▸ Dataset:
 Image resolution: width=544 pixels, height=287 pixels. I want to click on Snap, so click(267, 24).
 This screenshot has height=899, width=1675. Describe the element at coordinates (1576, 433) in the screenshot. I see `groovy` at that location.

* * *

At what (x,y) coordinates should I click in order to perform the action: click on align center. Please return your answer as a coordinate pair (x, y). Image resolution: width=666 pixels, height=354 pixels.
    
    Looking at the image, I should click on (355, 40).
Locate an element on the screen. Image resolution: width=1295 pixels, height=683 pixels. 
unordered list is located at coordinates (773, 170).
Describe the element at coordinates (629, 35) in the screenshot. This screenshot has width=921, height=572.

▸ What to produce: Rename "screenshot" to "capture" in the entries from the line with "Locate an element" to the line with "Describe the element at coordinates (629, 35)", and give back only those lines with everything else unchanged.

▸ The solution:
Locate an element on the screen. Image resolution: width=1295 pixels, height=683 pixels. 
unordered list is located at coordinates (773, 170).
Describe the element at coordinates (629, 35) in the capture. This capture has width=921, height=572.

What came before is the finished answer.